Let’s face it: Netflix has a Queue capacity of 500 titles for a reason. We browse, we see something interesting, we add it, then it’s promptly forgotten, until eventually the wealth of titles sitting there that we know we’re supposed to be interested in is just too overwhelming. If only there were someone willing to watch all those movies for us, both old and new, and let us know which ones were really worth our time. If only there were someone willing to go… Through the Queue.
This week’s Halloween choice: Devil
“Detective Bowden must save five people in an elevator and he has to do it fast, because one of them is the devil.” What sort of sense were you expecting from director M. Night Shyamalan?

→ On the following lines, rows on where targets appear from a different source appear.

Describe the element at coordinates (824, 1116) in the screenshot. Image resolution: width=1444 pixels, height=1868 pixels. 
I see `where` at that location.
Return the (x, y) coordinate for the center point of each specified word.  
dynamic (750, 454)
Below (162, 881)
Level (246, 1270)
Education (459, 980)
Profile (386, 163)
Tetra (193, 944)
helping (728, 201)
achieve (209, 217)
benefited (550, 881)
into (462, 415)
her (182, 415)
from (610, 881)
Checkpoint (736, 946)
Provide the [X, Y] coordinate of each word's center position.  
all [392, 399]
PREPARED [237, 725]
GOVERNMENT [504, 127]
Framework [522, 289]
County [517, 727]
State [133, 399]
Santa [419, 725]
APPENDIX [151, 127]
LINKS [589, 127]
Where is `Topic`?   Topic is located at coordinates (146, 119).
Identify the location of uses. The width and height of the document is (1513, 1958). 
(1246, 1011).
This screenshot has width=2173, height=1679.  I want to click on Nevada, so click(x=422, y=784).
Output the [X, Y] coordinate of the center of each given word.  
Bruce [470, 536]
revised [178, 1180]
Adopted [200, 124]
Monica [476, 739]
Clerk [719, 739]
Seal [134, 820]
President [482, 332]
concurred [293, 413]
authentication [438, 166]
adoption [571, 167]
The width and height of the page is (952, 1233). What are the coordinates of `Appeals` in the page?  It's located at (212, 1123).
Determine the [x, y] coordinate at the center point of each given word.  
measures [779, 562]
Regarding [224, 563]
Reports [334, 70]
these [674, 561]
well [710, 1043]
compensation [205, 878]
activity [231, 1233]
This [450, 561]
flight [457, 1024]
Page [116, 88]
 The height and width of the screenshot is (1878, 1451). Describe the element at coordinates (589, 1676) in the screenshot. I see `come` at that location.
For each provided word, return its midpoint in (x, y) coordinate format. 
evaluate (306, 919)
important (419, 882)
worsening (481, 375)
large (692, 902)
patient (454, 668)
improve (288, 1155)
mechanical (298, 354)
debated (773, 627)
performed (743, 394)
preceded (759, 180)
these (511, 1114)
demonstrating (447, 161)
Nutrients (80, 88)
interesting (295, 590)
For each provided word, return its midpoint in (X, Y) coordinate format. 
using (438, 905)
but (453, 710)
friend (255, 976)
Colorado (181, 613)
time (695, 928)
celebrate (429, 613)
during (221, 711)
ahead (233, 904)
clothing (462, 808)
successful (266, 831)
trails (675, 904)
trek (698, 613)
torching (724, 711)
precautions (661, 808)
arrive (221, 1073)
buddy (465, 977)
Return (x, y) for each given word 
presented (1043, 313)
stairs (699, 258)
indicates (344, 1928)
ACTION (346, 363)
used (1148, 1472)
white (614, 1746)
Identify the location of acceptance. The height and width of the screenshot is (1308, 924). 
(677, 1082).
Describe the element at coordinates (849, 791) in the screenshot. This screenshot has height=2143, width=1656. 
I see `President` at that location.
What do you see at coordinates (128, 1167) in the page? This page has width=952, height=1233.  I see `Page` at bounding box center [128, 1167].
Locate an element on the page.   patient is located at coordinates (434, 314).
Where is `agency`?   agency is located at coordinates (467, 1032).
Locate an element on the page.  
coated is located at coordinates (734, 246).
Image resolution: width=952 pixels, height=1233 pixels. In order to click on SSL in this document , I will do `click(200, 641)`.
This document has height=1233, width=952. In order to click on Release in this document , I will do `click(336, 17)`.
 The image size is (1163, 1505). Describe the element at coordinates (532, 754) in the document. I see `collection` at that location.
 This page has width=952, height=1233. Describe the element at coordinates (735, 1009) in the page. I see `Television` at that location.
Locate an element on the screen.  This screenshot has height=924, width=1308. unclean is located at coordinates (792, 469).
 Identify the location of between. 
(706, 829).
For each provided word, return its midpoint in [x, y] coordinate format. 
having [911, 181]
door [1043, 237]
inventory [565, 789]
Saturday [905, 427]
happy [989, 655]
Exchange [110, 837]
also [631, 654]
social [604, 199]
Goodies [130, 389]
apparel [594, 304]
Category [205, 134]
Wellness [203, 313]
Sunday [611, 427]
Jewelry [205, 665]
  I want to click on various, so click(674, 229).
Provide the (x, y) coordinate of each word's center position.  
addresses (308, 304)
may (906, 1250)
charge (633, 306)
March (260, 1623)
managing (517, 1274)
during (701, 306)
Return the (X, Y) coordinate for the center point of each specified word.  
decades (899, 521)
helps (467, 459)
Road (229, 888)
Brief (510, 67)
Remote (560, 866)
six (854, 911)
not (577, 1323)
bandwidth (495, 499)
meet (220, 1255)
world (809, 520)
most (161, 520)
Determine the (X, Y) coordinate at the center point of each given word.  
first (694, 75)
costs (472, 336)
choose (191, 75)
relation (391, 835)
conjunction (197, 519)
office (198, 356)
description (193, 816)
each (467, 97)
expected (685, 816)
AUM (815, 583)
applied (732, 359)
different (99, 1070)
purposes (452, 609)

What starts out as a simple tale of a mysterious suicide snowballs quickly into something with an unexpected twist, in more than just the plot department (which we all know is M’s specialty). Where Devil creeps up on you is in one singular moment where a poignant message is delivered: when you’re self destructing, it seems like it’s the world that’s against you. But you have to realize that sometimes, it’s your own fault.
As promised, sure enough five people are trapped in an elevator, where police look on, trying desperately to gain control of increasingly unexplainable events. But what carries itself ostensibly as a horror story – one which you could just as easily share with friends less prone to overthinking things – leaves the introspective viewer with some fundamental questions about what exactly it means to take personal responsibility.
Often times in life it seems as though we lack control, that events and circumstances outside ourselves are what prevent us from achieving our dreams. And it is easy to lay blame on others, wallowing in a sense of helplessness. Fundamentally though, presuming we’re right and that no negative situation is our own fault, what does laying blame outside ourselves accomplish?
Assume we’re not born tabula rasa, but that there’s something controlling our fate; whether the devil or determinism. The fact is, arriving at any conclusion through inductive logic is, at best, only highly probable. So even if we’re right, even if the horrors we face are not consequences of our choices or decisions, what harm does it do to accept that we are really the ones to blame?
Perhaps we live in a world of punishment where we all ought to repent. Perhaps we live in a world where you’re born into the random circumstance of having, or having not. If you’re right in thinking you have no control over a given situation, then unless your circumstances alter, nothing will ever change. But if you’re wrong, the consequence of that false conclusion is, just as similarly, that nothing will ever change.
But what are the consequences of falsely believing we have the power to make a difference? Ultimately, if we truly lack control (and thinking otherwise is a false belief), again nothing changes, despite the “power of positive thinking.” But if we’re right… if you accept responsibility for your circumstances, even with the potential that it might not be your fault, only then, in that small window, would you hope to be able to change, to improve, to better yourself, your circumstances and the world around you, resultantly.
Sometimes it seems like the world’s against you, and no matter what you do, you just can’t win. And maybe you’re right. But thinking that way, and being right, is just as good as not thinking that way and being wrong. Either way you have no influence on the results.
But when you’re in your darkest hour, stuck in an elevator, and it seems like nothing’s going your way, why not believe that you have the power to effect a change? What have you got to lose? If you’re wrong, you’ve lost all that anyway. But if you’re right… well, then maybe this story ends well after all?